*** Provided material

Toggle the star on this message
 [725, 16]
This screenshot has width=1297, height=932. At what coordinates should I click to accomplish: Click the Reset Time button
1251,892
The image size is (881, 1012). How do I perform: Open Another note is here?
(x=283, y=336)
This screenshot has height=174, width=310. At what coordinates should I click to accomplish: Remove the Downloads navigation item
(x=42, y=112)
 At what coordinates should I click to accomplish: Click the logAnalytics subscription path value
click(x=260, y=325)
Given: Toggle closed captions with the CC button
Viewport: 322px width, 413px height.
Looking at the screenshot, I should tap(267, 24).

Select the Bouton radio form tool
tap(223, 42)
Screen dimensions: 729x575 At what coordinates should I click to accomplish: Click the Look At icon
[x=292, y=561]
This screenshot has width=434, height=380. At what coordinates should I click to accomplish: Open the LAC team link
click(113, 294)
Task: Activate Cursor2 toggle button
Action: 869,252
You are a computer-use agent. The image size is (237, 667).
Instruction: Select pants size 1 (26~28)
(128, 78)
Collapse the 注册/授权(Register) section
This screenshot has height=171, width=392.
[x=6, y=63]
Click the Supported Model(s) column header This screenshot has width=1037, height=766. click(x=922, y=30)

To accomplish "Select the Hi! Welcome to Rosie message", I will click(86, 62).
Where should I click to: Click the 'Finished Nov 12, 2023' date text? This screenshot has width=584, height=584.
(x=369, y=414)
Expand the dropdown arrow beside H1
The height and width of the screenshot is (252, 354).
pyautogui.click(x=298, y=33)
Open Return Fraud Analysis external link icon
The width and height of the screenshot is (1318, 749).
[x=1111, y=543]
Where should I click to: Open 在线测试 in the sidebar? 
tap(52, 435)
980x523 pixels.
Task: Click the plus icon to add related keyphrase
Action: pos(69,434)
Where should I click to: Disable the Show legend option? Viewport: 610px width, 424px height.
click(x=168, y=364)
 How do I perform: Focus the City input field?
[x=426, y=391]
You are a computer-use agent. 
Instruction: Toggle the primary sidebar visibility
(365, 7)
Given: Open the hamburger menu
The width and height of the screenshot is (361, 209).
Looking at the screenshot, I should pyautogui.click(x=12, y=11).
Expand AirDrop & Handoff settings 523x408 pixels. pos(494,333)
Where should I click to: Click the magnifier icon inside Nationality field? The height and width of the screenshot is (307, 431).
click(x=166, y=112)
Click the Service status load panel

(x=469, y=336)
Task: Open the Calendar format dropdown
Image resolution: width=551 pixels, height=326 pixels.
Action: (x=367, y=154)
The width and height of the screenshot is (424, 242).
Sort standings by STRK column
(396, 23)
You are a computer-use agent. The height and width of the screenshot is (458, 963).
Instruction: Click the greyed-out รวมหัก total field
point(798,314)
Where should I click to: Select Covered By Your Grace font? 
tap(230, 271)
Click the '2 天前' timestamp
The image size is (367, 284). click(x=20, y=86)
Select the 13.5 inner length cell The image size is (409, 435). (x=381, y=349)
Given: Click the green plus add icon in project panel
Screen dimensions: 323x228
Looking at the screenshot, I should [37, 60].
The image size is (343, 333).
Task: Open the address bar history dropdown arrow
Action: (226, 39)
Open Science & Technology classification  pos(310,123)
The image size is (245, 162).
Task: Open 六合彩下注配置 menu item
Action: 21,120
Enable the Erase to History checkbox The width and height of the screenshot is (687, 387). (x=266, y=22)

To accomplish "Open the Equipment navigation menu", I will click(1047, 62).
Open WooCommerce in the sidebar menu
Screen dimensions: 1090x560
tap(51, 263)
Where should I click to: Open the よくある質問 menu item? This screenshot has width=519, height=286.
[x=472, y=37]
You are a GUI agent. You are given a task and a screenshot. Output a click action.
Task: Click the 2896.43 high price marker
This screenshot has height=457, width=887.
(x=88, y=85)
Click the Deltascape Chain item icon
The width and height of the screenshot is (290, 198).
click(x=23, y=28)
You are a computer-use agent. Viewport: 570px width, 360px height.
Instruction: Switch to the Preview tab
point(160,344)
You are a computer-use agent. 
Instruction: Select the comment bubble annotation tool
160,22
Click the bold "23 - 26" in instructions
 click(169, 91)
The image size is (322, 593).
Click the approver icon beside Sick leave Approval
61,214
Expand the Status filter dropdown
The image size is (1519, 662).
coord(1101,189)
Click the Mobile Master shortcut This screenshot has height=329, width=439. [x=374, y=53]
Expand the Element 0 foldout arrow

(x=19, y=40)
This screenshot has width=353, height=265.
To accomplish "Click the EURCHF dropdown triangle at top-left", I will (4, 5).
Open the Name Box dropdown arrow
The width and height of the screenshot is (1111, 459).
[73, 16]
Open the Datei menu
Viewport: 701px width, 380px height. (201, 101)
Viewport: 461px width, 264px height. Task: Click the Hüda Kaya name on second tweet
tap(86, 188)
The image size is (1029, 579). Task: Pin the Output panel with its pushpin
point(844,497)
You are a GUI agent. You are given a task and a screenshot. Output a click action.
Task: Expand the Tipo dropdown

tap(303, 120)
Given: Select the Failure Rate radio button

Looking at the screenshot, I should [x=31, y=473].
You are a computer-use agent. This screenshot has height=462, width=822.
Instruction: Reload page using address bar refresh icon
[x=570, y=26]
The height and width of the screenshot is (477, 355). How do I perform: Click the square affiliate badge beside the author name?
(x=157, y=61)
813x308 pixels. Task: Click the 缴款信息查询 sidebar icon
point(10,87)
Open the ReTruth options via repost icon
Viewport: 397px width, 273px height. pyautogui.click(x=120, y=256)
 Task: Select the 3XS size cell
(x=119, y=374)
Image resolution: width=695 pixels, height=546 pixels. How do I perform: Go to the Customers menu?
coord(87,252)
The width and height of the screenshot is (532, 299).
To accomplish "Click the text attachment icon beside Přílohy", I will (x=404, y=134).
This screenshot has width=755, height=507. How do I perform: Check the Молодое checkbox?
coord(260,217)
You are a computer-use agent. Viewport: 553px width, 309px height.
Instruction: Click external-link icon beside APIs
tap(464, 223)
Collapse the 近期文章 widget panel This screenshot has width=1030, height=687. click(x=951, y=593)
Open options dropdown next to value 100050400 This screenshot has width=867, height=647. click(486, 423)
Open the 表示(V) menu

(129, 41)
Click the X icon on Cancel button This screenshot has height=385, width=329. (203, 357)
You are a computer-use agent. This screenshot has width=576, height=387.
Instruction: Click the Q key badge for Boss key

******

The expected result is every line from the material above that includes "agent".

You are a computer-use agent. The image size is (237, 667).
You are a computer-use agent. 
You are a computer-use agent. The height and width of the screenshot is (458, 963).
You are a GUI agent. You are given a task and a screenshot. Output a click action.
You are a computer-use agent. Viewport: 570px width, 360px height.
You are a computer-use agent. 
You are a GUI agent. You are given a task and a screenshot. Output a click action.
You are a computer-use agent. This screenshot has height=462, width=822.
You are a computer-use agent. Viewport: 553px width, 309px height.
You are a computer-use agent. This screenshot has width=576, height=387.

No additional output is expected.